Segment Start: Source data

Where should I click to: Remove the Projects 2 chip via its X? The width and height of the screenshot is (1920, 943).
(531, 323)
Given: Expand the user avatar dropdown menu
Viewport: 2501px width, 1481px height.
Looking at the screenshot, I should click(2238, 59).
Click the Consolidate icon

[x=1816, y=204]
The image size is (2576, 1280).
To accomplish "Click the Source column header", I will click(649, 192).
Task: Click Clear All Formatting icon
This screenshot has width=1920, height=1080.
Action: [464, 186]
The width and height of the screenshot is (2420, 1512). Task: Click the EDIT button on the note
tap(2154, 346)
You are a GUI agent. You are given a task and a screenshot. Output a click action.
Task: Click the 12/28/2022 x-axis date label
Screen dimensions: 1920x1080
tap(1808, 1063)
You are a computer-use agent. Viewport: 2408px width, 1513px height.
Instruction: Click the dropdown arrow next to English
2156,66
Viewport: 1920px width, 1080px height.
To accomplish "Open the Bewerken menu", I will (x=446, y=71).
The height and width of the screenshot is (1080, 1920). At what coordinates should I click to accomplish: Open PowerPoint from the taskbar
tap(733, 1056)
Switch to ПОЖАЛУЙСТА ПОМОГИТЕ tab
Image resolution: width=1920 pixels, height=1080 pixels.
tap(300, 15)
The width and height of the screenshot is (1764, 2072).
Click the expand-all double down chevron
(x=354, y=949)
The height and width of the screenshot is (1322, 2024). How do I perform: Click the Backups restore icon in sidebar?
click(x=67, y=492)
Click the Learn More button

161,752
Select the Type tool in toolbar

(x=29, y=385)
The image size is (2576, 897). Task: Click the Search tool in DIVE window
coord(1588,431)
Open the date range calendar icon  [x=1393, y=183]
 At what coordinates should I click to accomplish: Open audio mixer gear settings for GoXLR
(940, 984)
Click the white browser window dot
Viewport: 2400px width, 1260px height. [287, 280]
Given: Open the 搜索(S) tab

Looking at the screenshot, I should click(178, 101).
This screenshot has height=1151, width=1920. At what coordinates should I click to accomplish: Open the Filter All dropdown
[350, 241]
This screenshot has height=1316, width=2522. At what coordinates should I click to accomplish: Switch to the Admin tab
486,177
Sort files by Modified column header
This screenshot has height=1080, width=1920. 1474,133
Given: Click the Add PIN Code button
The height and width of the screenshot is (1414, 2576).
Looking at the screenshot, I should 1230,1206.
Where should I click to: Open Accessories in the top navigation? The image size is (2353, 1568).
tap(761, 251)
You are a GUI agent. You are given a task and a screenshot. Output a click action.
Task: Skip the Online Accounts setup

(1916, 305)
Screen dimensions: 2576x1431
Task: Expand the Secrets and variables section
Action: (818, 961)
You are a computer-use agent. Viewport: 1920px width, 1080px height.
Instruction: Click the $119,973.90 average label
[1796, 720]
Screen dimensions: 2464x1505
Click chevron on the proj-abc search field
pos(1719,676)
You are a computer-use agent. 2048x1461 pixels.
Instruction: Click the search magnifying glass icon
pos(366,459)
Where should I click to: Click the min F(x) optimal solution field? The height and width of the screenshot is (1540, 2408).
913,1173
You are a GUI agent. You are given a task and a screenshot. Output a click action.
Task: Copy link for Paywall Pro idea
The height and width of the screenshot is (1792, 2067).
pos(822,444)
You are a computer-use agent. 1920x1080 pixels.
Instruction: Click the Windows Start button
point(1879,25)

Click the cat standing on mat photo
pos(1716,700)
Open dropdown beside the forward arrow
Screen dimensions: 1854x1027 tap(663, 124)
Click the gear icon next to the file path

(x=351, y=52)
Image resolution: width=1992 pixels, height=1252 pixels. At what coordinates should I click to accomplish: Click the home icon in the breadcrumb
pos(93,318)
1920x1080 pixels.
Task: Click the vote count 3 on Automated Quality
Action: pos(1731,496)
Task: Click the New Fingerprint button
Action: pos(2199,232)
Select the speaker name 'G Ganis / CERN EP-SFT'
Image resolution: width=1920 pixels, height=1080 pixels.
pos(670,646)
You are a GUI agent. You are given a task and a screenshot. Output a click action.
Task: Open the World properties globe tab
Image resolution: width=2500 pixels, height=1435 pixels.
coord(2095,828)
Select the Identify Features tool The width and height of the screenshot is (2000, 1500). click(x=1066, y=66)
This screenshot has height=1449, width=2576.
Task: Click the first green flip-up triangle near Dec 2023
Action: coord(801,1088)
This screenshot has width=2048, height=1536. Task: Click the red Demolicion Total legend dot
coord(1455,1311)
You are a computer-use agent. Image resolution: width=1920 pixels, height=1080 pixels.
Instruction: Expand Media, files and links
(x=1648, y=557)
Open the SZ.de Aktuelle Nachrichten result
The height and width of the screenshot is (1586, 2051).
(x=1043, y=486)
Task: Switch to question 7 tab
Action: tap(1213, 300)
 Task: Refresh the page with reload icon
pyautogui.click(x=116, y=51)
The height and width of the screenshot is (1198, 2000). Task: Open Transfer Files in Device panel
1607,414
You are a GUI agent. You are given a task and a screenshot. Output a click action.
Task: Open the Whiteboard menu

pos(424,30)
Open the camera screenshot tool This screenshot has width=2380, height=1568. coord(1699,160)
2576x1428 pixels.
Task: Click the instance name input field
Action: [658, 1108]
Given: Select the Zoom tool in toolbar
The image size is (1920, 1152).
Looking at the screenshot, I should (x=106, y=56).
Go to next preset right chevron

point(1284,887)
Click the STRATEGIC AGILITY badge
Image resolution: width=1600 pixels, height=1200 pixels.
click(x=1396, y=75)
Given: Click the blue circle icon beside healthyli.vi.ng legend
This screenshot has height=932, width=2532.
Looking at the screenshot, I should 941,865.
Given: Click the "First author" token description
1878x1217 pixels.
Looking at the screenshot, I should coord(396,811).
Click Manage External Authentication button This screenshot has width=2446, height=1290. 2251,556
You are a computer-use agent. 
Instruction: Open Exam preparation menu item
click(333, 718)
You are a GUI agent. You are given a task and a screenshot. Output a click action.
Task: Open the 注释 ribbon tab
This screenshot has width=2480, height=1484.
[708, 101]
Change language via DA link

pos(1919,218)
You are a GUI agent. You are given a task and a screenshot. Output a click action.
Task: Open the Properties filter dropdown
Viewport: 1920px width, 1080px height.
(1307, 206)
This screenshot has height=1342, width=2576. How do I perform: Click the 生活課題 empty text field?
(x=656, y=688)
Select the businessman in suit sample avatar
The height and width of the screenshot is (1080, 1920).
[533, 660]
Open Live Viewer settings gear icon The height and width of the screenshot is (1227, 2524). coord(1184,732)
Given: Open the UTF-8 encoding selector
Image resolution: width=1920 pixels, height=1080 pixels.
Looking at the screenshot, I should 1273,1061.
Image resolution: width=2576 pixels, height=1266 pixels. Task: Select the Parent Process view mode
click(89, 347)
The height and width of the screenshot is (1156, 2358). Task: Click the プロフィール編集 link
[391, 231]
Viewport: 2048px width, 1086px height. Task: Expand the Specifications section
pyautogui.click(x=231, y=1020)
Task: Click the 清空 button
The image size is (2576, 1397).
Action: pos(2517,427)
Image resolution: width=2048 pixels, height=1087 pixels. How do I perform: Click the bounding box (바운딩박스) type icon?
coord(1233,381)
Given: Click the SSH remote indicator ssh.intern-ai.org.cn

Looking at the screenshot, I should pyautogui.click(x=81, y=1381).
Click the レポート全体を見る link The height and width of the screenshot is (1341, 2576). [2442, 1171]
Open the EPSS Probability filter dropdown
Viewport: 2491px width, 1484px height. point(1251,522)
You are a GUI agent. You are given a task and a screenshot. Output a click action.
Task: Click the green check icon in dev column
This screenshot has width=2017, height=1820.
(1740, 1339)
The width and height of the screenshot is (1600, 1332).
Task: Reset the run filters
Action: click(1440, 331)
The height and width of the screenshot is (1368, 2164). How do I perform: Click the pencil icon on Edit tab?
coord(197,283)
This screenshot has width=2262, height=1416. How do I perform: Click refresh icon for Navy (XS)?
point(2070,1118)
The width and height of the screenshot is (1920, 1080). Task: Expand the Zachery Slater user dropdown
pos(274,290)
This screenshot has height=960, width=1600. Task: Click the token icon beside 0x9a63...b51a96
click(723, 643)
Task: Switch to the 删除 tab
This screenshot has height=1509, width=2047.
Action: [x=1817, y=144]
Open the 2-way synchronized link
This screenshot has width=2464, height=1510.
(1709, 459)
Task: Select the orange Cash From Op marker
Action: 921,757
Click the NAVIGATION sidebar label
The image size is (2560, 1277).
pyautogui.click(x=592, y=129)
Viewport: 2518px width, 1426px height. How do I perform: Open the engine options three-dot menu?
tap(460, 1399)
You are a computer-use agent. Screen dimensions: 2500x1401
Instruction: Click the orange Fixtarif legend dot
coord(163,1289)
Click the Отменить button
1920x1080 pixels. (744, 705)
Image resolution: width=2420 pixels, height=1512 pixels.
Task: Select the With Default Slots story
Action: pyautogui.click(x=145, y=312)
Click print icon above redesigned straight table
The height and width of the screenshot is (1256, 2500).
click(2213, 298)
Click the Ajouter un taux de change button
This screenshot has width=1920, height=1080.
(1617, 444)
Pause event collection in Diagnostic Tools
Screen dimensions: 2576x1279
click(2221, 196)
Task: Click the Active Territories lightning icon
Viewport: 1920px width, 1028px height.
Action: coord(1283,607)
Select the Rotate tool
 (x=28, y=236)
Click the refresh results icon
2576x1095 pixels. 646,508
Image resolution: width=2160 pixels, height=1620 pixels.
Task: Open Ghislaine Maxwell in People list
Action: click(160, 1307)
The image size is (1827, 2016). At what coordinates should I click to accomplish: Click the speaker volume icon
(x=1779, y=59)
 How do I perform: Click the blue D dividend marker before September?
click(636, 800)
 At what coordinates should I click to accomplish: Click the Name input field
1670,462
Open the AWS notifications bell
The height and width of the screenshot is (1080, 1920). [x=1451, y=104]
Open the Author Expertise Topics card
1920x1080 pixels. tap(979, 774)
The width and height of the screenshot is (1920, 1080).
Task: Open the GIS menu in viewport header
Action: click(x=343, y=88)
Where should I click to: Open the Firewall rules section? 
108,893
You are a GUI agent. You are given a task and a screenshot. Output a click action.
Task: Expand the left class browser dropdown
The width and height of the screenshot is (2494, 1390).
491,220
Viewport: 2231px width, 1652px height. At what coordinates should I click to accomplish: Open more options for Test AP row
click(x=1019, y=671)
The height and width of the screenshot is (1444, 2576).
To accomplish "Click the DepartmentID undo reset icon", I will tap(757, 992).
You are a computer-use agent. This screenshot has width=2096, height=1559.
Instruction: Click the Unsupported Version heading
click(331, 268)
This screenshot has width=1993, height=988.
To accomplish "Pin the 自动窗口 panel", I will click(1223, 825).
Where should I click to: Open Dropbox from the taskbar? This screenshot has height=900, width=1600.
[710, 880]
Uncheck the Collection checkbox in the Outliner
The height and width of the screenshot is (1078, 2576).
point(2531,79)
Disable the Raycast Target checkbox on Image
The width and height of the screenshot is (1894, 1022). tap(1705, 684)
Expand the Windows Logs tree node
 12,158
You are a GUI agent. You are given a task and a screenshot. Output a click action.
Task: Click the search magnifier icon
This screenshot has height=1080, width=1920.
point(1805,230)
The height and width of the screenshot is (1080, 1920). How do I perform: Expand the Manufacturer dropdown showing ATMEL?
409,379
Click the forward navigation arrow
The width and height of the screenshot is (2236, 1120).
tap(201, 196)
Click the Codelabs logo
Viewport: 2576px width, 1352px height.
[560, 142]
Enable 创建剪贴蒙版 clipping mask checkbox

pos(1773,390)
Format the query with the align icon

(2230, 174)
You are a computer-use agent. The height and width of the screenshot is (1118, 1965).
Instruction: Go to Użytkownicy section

Segment End: Source data

## Task instructions
Across the records above, show each line containing the word "avatar".

## Answer section
Given: Expand the user avatar dropdown menu
Select the businessman in suit sample avatar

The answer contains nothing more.